• EXTRACT TO READ:
>>>>>

Companies and enterprises, adapting to external changes, are increasingly beginning to use complex digital automated information systems, artificial intelligence, and digital devices. According to the forecast, already in 2025 the share of automated machines and algorithms in working time was about 52% [1]. The results of a study by experts from Microsoft companies show that more than 65% students will be employed in an industry directly related to the level of development of digital skills [2]. There is also a forecast in the “Atlas of New Professions” that by 2030 the list of professions will not include more than 55 current professions and new 186 will appear [3]. The level of digital skills will determine the success of school graduates entering universities for “new” specialties and their further successful employment.  In this direction, the government of Kazakhstan launched the state program “Digital Kazakhstan”[4]. The importance of developing digital competencies of school graduates is especially relevant in an era of unstable external environment [5], when the level of development of digital competencies is directly proportional to the level of competitiveness of graduates in the labor market.

Based on the relevance of this problem, there is a need to create a framework of digital competencies for school graduates, which could be a guideline for revising the content of educational programs in high school.

 Purpose of the study: to create a framework of digital competencies for school graduates in the era of digitalization.

To clarify the essence of the concept of “digital competencies,” a terminological analysis was carried out. In the guidance for the use of the European e-Competence Framework, the concept of “competence” is defined as “the demonstrated ability to apply knowledge, skills and attitudes to achieve specified results”[6]. The description of           е-сompetence includes such concepts as “knowledge”, “skills” and “attitudes”. “Skills” in this context mean “the ability of a person to perform specific managerial and technical tasks,” “attitudes” mean “cognitive abilities and the ability to establish connections,” and “knowledge” means “the totality of what I know”.  This interpretation of the concept reinforces the idea of EQF (The European Qualifications Framework for Lifelong Learning), where “competence” is defined as “the demonstrated ability to use knowledge, skills and personal, social and/or methodological abilities in work and educational situations and professional and personal development” [ 7]. The Digital Education Action Plan (DEAP), prepared by the European Commission, notes that “the individual’s conscious and responsible use of digital technologies in learning, at work and in public life” is particularly significant in developing digital competence [8].

<<<<<

• LISTED RECORDS:
>>>>>

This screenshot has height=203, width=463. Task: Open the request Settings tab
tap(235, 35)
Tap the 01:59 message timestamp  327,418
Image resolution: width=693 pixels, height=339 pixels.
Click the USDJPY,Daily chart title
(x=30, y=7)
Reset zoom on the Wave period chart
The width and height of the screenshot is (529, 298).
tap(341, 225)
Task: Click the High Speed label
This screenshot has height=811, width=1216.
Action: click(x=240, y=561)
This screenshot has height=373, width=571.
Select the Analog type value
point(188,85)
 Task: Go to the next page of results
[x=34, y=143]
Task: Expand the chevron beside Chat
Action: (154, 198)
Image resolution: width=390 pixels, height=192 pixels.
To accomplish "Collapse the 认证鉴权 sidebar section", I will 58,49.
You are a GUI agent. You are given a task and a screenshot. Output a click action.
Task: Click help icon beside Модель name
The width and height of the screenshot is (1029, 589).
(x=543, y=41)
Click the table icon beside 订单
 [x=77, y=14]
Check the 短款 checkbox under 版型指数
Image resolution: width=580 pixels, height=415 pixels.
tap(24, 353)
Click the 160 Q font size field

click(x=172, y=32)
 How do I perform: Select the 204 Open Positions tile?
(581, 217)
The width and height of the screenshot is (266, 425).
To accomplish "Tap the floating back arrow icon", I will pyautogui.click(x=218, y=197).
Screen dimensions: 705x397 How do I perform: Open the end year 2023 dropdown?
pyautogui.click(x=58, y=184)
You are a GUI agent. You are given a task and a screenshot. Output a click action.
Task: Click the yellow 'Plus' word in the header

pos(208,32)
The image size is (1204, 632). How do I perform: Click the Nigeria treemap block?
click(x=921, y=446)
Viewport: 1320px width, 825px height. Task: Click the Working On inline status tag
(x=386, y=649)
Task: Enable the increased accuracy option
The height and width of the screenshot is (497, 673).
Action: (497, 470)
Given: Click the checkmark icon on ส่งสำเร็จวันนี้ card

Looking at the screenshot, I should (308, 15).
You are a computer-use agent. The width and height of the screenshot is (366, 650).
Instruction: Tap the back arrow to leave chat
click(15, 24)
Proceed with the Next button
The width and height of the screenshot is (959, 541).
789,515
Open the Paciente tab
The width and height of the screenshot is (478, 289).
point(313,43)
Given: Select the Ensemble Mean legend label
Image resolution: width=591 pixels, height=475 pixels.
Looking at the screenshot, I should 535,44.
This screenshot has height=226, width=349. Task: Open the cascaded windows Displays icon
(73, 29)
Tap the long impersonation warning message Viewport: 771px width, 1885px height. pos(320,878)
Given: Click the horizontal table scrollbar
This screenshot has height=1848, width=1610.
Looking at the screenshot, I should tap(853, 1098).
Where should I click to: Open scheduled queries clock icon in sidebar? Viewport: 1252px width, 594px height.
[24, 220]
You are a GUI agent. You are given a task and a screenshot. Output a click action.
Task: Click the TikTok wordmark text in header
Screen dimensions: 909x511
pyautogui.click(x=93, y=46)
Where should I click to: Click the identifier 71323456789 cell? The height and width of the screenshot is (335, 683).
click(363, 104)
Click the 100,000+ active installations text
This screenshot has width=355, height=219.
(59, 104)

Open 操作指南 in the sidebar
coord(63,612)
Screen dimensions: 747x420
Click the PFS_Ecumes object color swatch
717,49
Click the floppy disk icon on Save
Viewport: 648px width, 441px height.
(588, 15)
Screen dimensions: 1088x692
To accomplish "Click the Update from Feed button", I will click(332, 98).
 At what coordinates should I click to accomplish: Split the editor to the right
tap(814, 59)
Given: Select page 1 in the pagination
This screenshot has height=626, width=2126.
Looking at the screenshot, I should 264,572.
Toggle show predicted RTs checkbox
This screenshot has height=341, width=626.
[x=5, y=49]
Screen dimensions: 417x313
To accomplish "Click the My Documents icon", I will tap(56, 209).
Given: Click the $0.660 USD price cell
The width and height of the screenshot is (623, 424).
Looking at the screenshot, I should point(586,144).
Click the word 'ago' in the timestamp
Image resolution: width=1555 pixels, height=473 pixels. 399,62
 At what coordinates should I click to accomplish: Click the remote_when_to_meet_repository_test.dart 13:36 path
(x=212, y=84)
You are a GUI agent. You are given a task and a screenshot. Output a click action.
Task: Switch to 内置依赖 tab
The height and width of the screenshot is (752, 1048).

<<<<<

• WHAT THE TASK ASKS: Write what comes next in the passage on digital competencies for school graduates, starting right after its last sentence. The items have nothing to do with the passage on digital competencies for school graduates.

• ANSWER TO THIS PROBLEM:
The concept of “digital competence” is interpreted differently in these sources, but we can conclude that it includes three important components: “certain knowledge in the field of digital technology and techniques for its application”, “certain skills and abilities based on this knowledge” and “a certain level of cognitive abilities and values”. This description of the concept will be taken as the basis of the author’s framework.

Analysis of  literature allows us to determine the presence of various frameworks of digital competencies. Over the past decade, a lot of research has been carried out in this direction [9-16]. Among the most known approaches, four digital competency frameworks should be noted:

1. DigCompEdu 2018: European Model of Digital Competences for Education;
2. EU DigComp 2.1. Model of digital competencies for citizens;
3. Target Competency Model 2025;
4. European Competency Framework (e-CF).

The authors constructed a comparative table of these models, reflecting the features and structure of a certain model, and a detailed explanation of the components of competence. The results of the comparative analysis will be clearly presented on the poster.

To conduct the research, methods and tools were used such as terminological analysis of concepts, study and creation of a knowledge base on existing competency models (a base of best European practices as a guideline in the formation of the structure), selection of reliable sources and a comparative analysis of their content to prepare the initial draft of the framework digital competencies. The goal of the first stage was to compile a more detailed list of possible digital competencies and determine their frequency of use in existing models, as well as to identify the correspondence of competency data to educational programs in high schools in the Republic of Kazakhstan. The competencies that best met these criteria were exported into the initial draft of the digital competency framework. The initial draft of the digital competency model presents 5 types and 35 components of competency. At the next stage of the study, 4 focus groups (representatives of the school administration; practicing teachers, parent committee, high school students)were created. These experts held working group meetings to identify the most appropriate competencies and evaluate each of them in order of importance. For this purpose, the technique of T. Saaty and A. Kearns was used - The Analytic Hierarchy Process (AHP), which makes it possible to solve the problem of multicriteria selection of weakly formalized alternatives [17-18]. The hierarchy analysis method allows for mathematical processing of expert assessments based on matrix calculations and additive convolution of criteria. As a result, the relative degree of interaction between components in the hierarchy is determined. There are various variants of the AHP, which differ in the type of connections between the criteria and alternatives located at the lower level of the hierarchy, as well as in the method of comparison of alternatives. In our case, we used a type of hierarchy with a different number and functional composition of alternatives under the criteria. The results of quantitative assessment of the quality of alternatives and assessment of the homogeneity of expert judgments using the example of one criterion will be presented on the poster. As a result of the work done, a refined structure of digital competencies for high school students was developed and includes 5 core competencies and 21 components. This framework will be presented clearly on the poster.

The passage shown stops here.